Write out, without any changes, the lines from the one containing "Task: Click the" through the one containing "point(91,188)", inclusive.

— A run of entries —
####

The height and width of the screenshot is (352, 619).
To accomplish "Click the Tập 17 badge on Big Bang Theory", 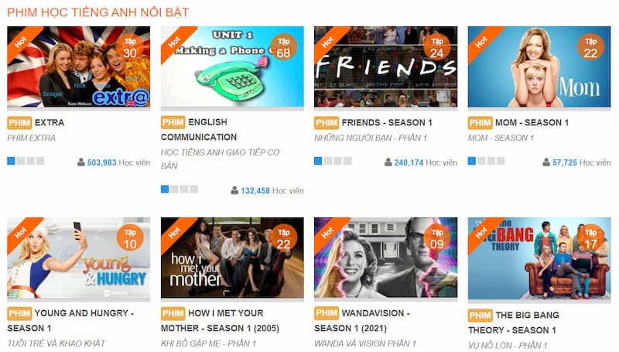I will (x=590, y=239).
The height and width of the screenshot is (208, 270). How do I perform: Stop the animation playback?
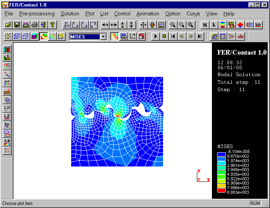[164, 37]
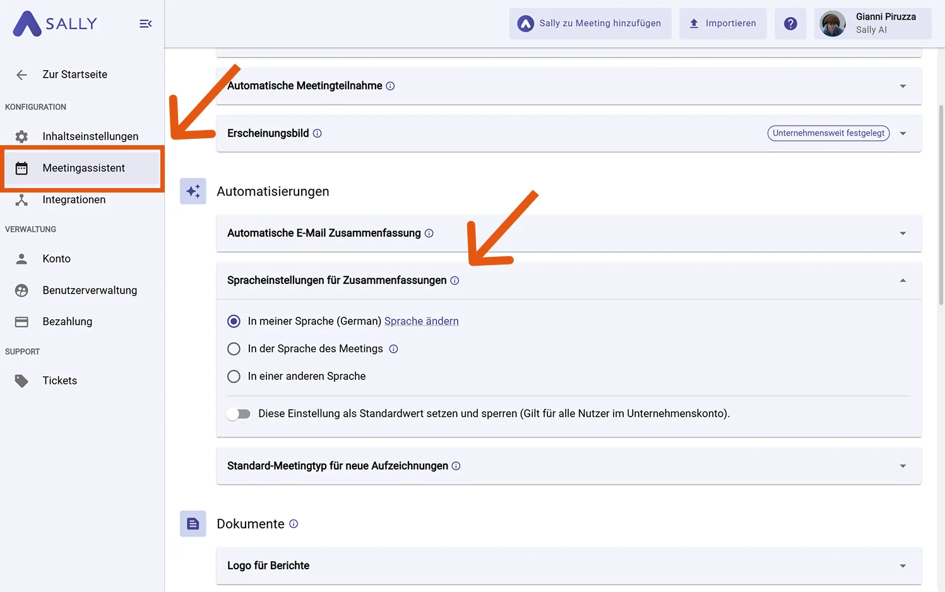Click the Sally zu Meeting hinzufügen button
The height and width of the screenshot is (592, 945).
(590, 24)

####

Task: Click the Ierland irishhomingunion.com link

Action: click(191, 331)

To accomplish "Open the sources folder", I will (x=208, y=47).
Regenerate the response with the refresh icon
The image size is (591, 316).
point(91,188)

####

— Exercise result —
Task: Click the Ierland irishhomingunion.com link

Action: click(191, 331)

To accomplish "Open the sources folder", I will (x=208, y=47).
Regenerate the response with the refresh icon
The image size is (591, 316).
point(91,188)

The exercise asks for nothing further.